For the rest of this post, I'm mostly going to be discussing world-building in fantasy (and to a lesser degree, SF. Not because SF doesn't need bucket-loads of world-building thrown in, it usually does, but just because of my personal bent towards fantasy.) For myself, a fictional world usually starts with a single idea or spark. It might be something I see in a movie, or read on a blog, or hear in a lecture theatre. You can get ideas from damn near anywhere, as long as you have the idea receiver in your brain tuned in. You might get a story idea first, but for me I usually begin to develop a world first, then work out what stories could be told in it.
For example, the world for my next WIP came from a mash-up of ideas from:
1) a dream I had about a leather-coated train travelling through snowy mountain passes and
2) another idea in my notebook surrounding a natural environment that had been damaged by a technologically advanced colonising force trying to pass themselves off to the natives as gods or magicians.
The world began to grow because I kept asking questions. Why is the train leather-coated? Maybe when the "magicians" tried to demonstrate their powers, they accidentally released a toxin into the environment that rapidly corrodes metal. Machines and metal weapons would be useless, unless adequately protected.
What is the nature of this toxin? Is it chemical? Biological? Airborne? Waterborne? Ah ha, perhaps it is an airborne biological agent, which is why the train can only operate high in the mountain passes. It's too cold and too high for the spores or whatever to significantly affect the train.
As you continue to ask yourself these questions, more details come to light. Then you can ask yourself about the implications of these new developments on the world, and so on. As you come up with new ideas, feel free to chuck them into the mix and see if they mesh well. If so, great! If not, write it down in your ideas notebook for another story. This process is fluid; things can and should be shifted around, questioned, added to or eliminated. You may even change the entire plotline of the novel. That's fine. Go with it. It's still early stages.
All right, so you've got yourself a nice little world developing. While I'm working on this, I like to start thinking about how the people or other creatures of this world fit in. The world I'm using in my example is fairly forbidding, so humans would be confined to settlements in places where the effects of the biological toxin are less marked. How are these settlements formed? Are they independent city-states, or part of an empire? Ruled by committee or by a ruthless overlord, crushing all beneath his leather-covered boot? How do the common people view their lot in life? Do they resent their leaders, hate their environment? Are they oppressed, or free to do as they choose? What does a normal person do for a job?
When you start getting into the practical side of your civilisations, the most important things to think about are often the essentials of life. Food, water, shelter. Who controls the food supply? He who controls the food, controls the people. Is water easy to come by, or is it a precious commodity? Do people gather together in skyscrapers for shelter, or are they nomads, sleeping under the stars?
One of my favourite podcasts for thoughts on this is the Writing Excuses podcast: Writing Practical Fantasy.
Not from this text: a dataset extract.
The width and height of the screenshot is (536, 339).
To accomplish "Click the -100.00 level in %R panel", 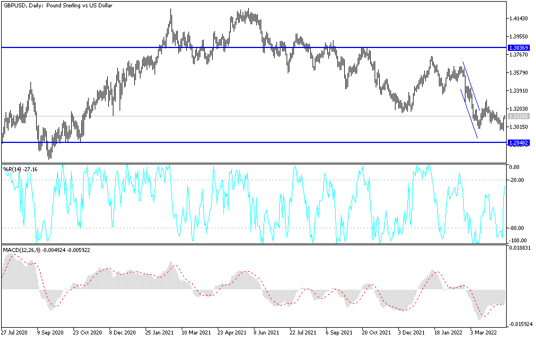I will click(x=519, y=240).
Check it out.
So now you've got the practical side of your society sorted out, it's time to consider other aspects. Culture is essential in any society. Culture is not something foreign, it is something that every single one of us has, whether we realise it or not. A white, middle-class person has a culture just as a tribesman in an undiscovered tribe in South America has culture. Understanding how your society's culture operates and how it affects your characters is essential. This can be as wide-ranging as the ways in which a family is formed (nuclear family? polyamory? matriarchal?), to the ways religions interacts with the population and with each other. Was your culture formed after generations of isolation, or were dozens of different cultures thrust together, trading and assimilating each others' cultural quirks?
These are just a few questions I ask myself early in the world-building process. If you want a great list of things to consider in your world-building, I recommend the SFWA World-building resources. They ask you to think about things we've talked about here, along with many others.
About now, many writers (me included) fall prey to world-builders' disease. Somewhere around the time you're working out the evolutionary history of the algae in the pond outside the Chief Mage's tower and the meaning of the name of the King's auntie's third cousin's pet rock, you realise you should probably stop all this world building and actually WRITE THE DAMN BOOK. So put all that world-building into a handy folder and get started. It's ok if you don't have every aspect of the world worked out. Really.
Just fake it.
You heard me. Details are the key. Your readers don't want to read everything you created in your world. They want to read a story about characters. If you provide enough detail to make that world seem real and interesting, they will be happy.
So get your butt in that chair and build that world. Then stop building that world, and get stuck into the real work.